APIキーの発行や開発者アプリの登録は不要である。Higgsfieldにログインしているアカウントのクレジットが直接消費される。エージェント側のプロンプト定義に沿って、Veo 3.1を含む複数モデルを状況に応じて切り替える運用が組める。
自動化フローや複数モデル横断の制作パイプラインに置くと、画面操作を最小限に抑えたままVeoを回せる。Kling系との比較検討はHiggsfield vs Kling比較記事で扱う。
商用利用・SynthID・Enterprise条件
商用利用は、Higgsfieldが有料プランで生成物の商用利用を認めている。入力素材の権利・人物許諾・第三者の著作権と商標を守る責任は利用者側にある。VeoやKling、Seedanceを画面から呼び出す場合、提供元の利用条件も並行して適用される。
学習利用の扱いは契約種別で差が出る。Higgsfieldは2026年7月26日更新の利用規約で、通常契約では入力と生成結果をモデル改善に使う場合があると明記した。Enterprise Agreementでは、顧客コンテンツを学習に使わず機密情報として扱う扱いを選べる。
Veo 3.1側は、生成物にSynthIDと呼ばれる不可視の電子透かしを埋め込む。Google OneのFree・Plus・Proで生成された動画には可視の透かしも入る。Vertex AI経由の業務利用では、Google Cloudのデータ保護規定と契約条件が適用される。
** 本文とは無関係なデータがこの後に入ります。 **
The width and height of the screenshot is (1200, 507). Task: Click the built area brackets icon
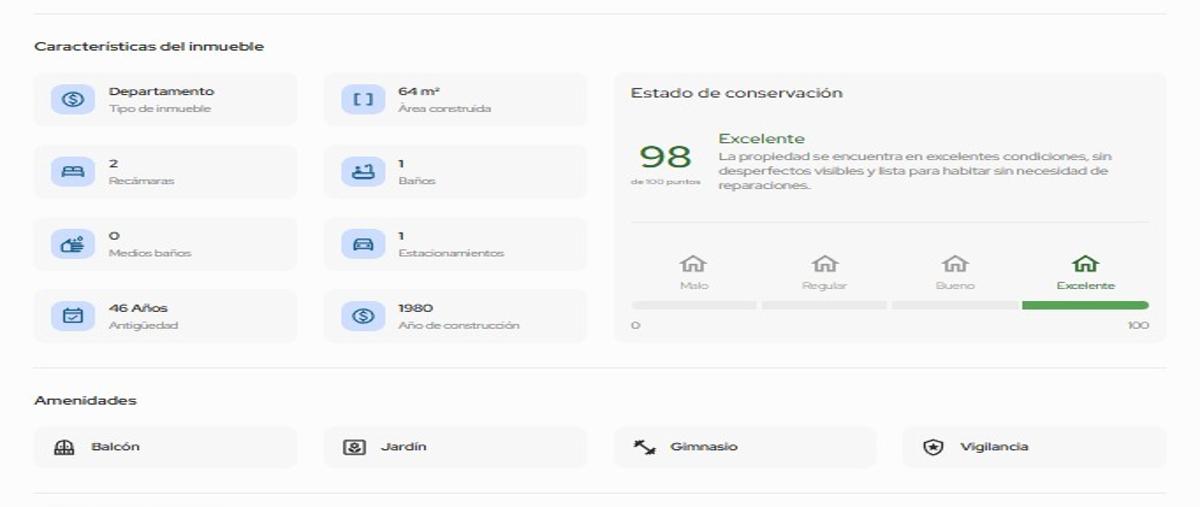pos(362,99)
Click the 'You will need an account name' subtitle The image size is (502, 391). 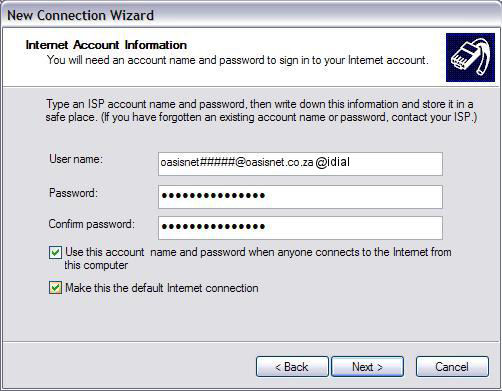pyautogui.click(x=238, y=60)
未公開の商品情報や取引先素材を扱う制作では、両社ともEnterprise相当の契約を前提に進めたい。契約前に、入力と生成結果の学習利用範囲・解約後のデータ削除タイミング・透かしの表示位置・監査ログの取得可否を確認する。
つまずきやすい設定と対処
生成が意図と異なる場合、まず疑うのは指示文と項目設定の分担である。撮り方や色調まで指示文に書き込むと、Cinema Studio側のプリセットと矛盾する。指示文は「何を映すか」に集中し、撮り方は画面上の項目に任せる分担に戻したい。
リファレンス過多も、出力の同一性を崩す原因になる。Veo 3.1に伝える情報は3枚を目安に厳選する。Cinema Studio側で50件登録できる場合でも、Veo側で反映される枚数の上限は別軸で決まる。
音声が想定と違う場合は、指示文の音の記述が薄い可能性がある。Veo 3.1は指示文の音の指定を映像と同時に生成するモデルであるため、鳴らしたい音の種類・量・タイミングを短くても明示する。
Vertex AIとHiggsfieldで、解像度や比率の呼び名が違う場面もある。Higgsfield画面上の設定と、Vertex AIの料金表を照らし合わせ、同じ組み合わせを別の入口から呼ぶ場合の単価差を確認したい。
FAQ
Q1. HiggsfieldでVeo 3.1を使うにはどのプランが要りますか
A. Higgsfieldの有料プランに加入し、生成モデル欄でVeo 3.1を選べる状態にする必要がある。Plus以上で4K画質と同時生成6〜8ジョブが解放されるため、業務利用ではPlusかUltraが基準になる。
Q2. Google Flowから使う場合とHiggsfieldから使う場合は何が違いますか
A. モデルの中身は同じVeo 3.1である。違うのは制作画面と料金体系で、Flowは撮り方をプロンプトで詰める設計、Higgsfieldはカメラ・色調・動きを画面から選ぶ設計になる。
Q3. Higgsfield上のVeoで音声も生成できますか
A. できる。Veo 3.1は映像とネイティブに音声を作るモデルであり、Higgsfield側の生成画面でも音声設定を有効にすることで、環境音や台詞を含めて出せる。
Q4. Higgsfield内のVeo生成物は商用利用できますか
A. Higgsfieldの有料プランでは生成物の商用利用が認められる。入力素材の権利・人物許諾・第三者の著作権と商標を守る責任は利用者側にある。未公開素材を扱う場合はEnterprise相当の契約が前提となる。
Q5. MCP経由でHiggsfield上のVeo 3.1を呼び出せますか
A. 呼び出せる。Higgsfield公式MCPサーバーはClaudeやClaude Codeを含むMCP準拠のエージェントに対応する設計で、Veo 3.1もその対象に含まれる。支払いはHiggsfield側のクレジットで完結する。